While watching Queen & Slim (hereafter, Q&S), I got a sense of this awareness being present in Lena Waithe’s script. It’s notable that the film was also directed by a woman, Melina Matsoukas, making this a trinity of women of color seeking to tackle the subject of the black diaspora, and fighting through the vehicles of cinema and literature to in some way heal the wounds of the past and present. A tall order. The narrative of Q&S takes a sober look at American life through the multi-shaded lense of blackness, offering dramatic commentary on the many intertwining conversations on what it means, blackness, precisely. There is the dramatized notion of vacant esteem and its consequences for the black community, touched on subtly in some decidedly frustrating characterizations present in the film (you’ll know them when you see them), and expounded on at length in Degruy’s book -which is definitely worth reading.
It made me angry to watch Q&S, but it’s an anger inexorable to my experience as a black man in America. Look, I had a friend, a Latin American, who despite how close we were, or, rather, how close I thought we were, could never quite connect with or understand the foundation of that anger. Instead he judged me arbitrarily over it. He had some concept, tangentially, of racism in this country but there was no true solidarity in said understanding. We often crossed swords on the matter in fact, my concerns being dismissed as “negativity”. I had another friend, a white police officer, who, it bears mentioning, I was friends with long before he became a cop, that I’ve had some heated arguments with over the subjects of police brutality, racial profiling, and the disingenuous and, frankly, dishonest statistical crime rate reports that cast black people as uniquely criminalistic. A redoubtable non-racist white man, I watched him over the years transform into an unwitting custodian to some of the harmful and incorrect stereotypes that keep black people in perennial danger in the US environment on the basis of their skin color alone. The more melanin, the greater their exigency.

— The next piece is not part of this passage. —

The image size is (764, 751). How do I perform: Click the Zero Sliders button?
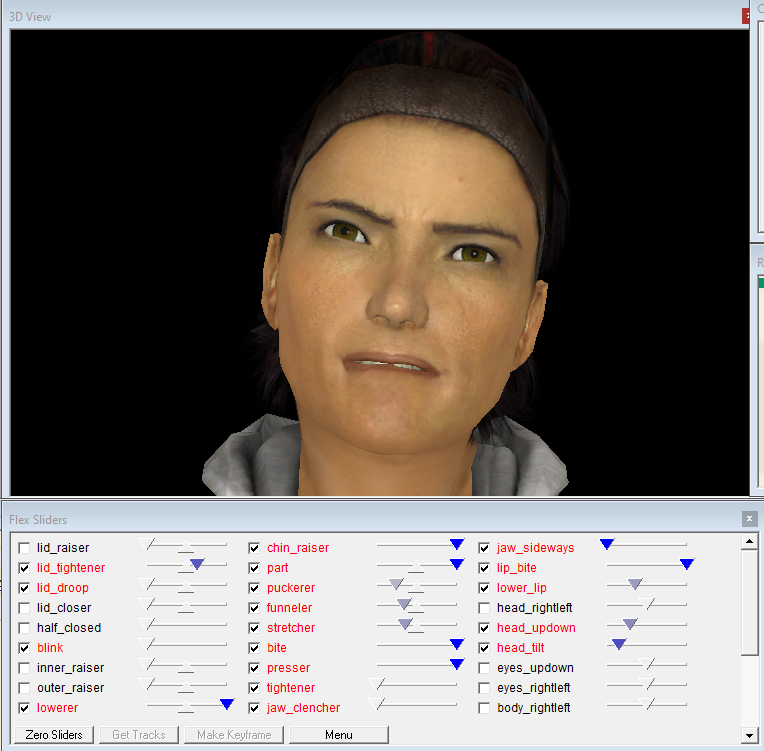pos(54,735)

This is important because the narrative of this picture suggests a pointed acquiesce to the notion that race in America, as a subject, is at best a complicated one. And the more that we as a society attempt to undermine any examination of its weight in discussion and policy, the more refined becomes the ever-present powder keg of racial dissonance, one that, when it explodes, will not discriminate in its choice of victims in the blowback.

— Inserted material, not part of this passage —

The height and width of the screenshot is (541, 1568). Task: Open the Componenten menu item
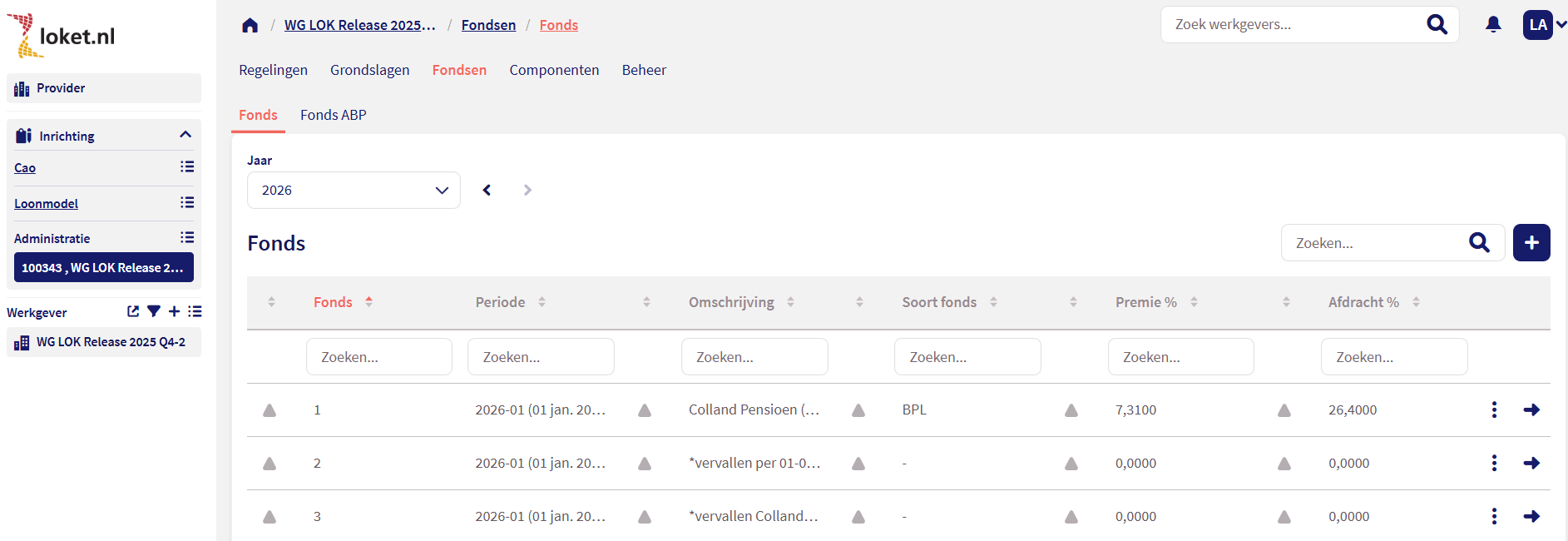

I like to think of Q&S as a romantic crime drama with a consciousness. This is far more fitting -and, frankly, less uncomfortable- than thinking of it (the film, the story of its titular characters, their legacy, so to speak) in terms of Bonnie & Clyde as an analog. For starters, the problem with the latter idea, besides it being grossly simplistic, is the slippery false equivalency of it. Bonnie & Clyde were willing criminals, murderers who, along with at least six police officers, killed four civilians during their crusade of robbing mostly mom & pop businesses and gas stations during the era of the Great Depression. They were in no sense heroic, despite the mythology built up around them for flaunting their nihilistic indifference for the law and robbing a few banks along the way to exploiting the hardships of people who were already weathering destitution. Queen (Jodie Turner-Smith) and Slim (Daniel Kaluuya), on the other hand, were just two lonely dark skinned black people on a Tinder date who had the misfortune of crossing the path of a racist white cop. Remove the adjectives “dark skinned”, “black”, and “white” from the previous sentence and, because the scenario is so common, you’ll get a sense of the same words filling the same spaces in their absence. A point emerges!

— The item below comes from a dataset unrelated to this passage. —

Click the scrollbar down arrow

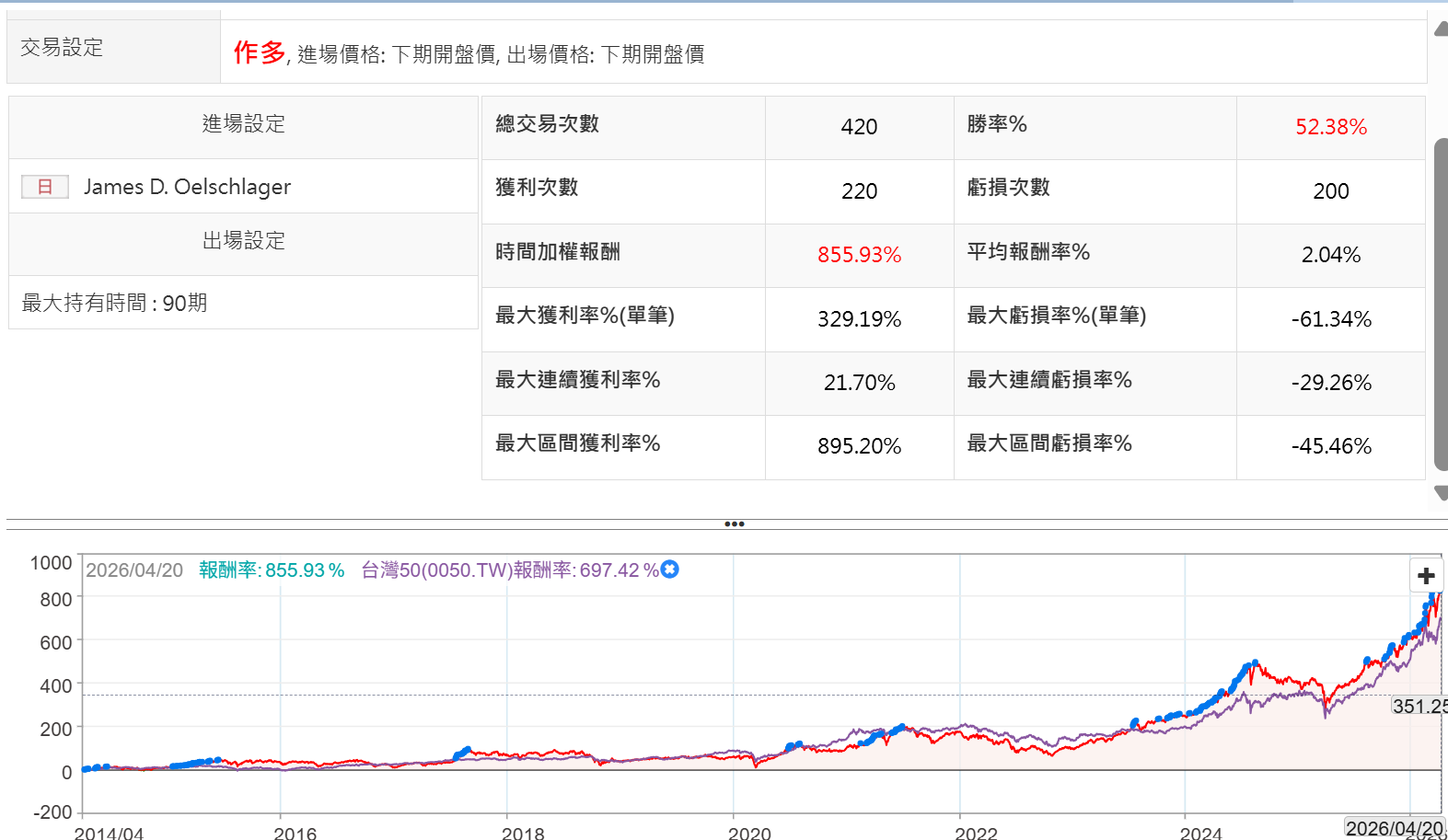coord(1441,494)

One of my favorite things about Waithe’s script, and Matsoukas’ direction of it, happens during the hardest scene to watch; the fateful confrontation with the cop. It’s a messy scene, one loaded with triggering nuance for any viewer of color. I should qualify it; any black viewer… The cop’s barely hidden enmity, Slim’s futile efforts to show respect in the face of it, and Queen’s all too familiar offense to the abuse of power, it’s the Gordian knot of race relations, power dynamics, and the incendiary potpourri of them taken together. I think it’s interesting that Queen is a lawyer, and I think that she is in a sense an audience surrogate. I think it’s also interesting that when Slim is introduced before the opening credits, we learn about his awareness to the importance of community and how he values buying “black owned”. There are arguments being proffered through the expression of these characters, and plenty of subtext. Such as on America’s devaluation of its citizens over material and industry, and how the American dream is exactly that; a fantasy given sparkle in the collective unconscious, our waking lives scattered below as the flotsam of its fallacy. This representation is offered by Bokeem Woodbine, playing Queen’s uncle Earl, a war hero who becomes a hustling pimp as a civilian, seen buckling under the weight of his insecurities despite the pomp and circumstance of maintaining an air of alpha masculinity. The crack in the vase is also shown through Queen herself, who though an educated attorney is portrayed as broken inside by her own deep seeded anger, not to mention a distinct lack of interpersonal relationships at the time she meets Slim.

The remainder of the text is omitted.